- [Exercise] Apart from the pictures, which must be omitted, restate the data exactly.

(Source data)
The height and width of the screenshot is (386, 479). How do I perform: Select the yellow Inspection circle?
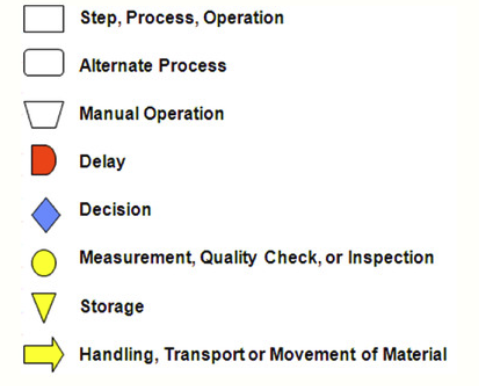pyautogui.click(x=44, y=263)
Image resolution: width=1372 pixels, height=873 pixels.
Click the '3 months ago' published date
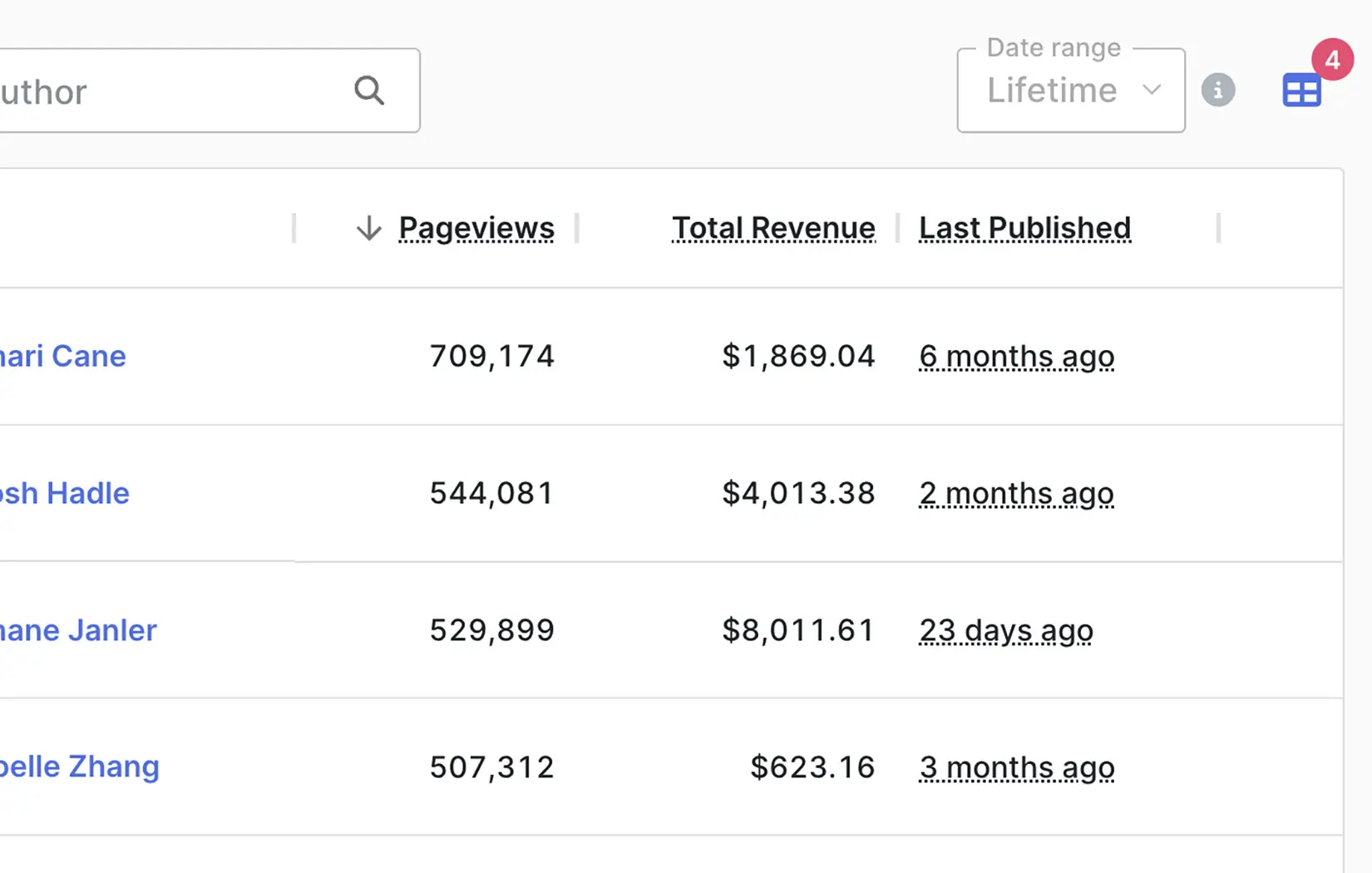[1016, 767]
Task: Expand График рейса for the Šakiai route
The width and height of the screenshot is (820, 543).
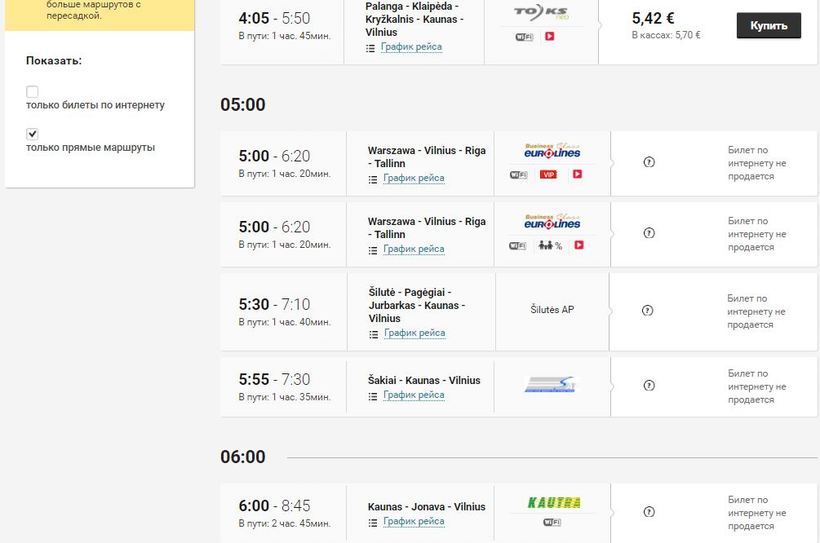Action: pyautogui.click(x=413, y=395)
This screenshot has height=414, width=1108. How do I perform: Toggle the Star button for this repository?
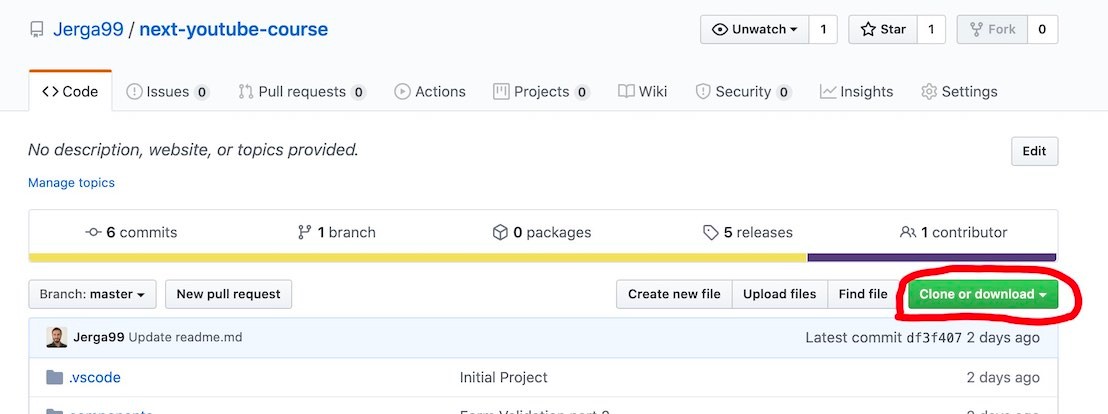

- [Answer below]
The height and width of the screenshot is (386, 479). How do I perform: Select the yellow Inspection circle?
pyautogui.click(x=44, y=263)
Image resolution: width=1372 pixels, height=873 pixels.
Click the '3 months ago' published date
[1016, 767]
Task: Expand График рейса for the Šakiai route
The width and height of the screenshot is (820, 543).
Action: pyautogui.click(x=413, y=395)
This screenshot has height=414, width=1108. How do I perform: Toggle the Star button for this repository?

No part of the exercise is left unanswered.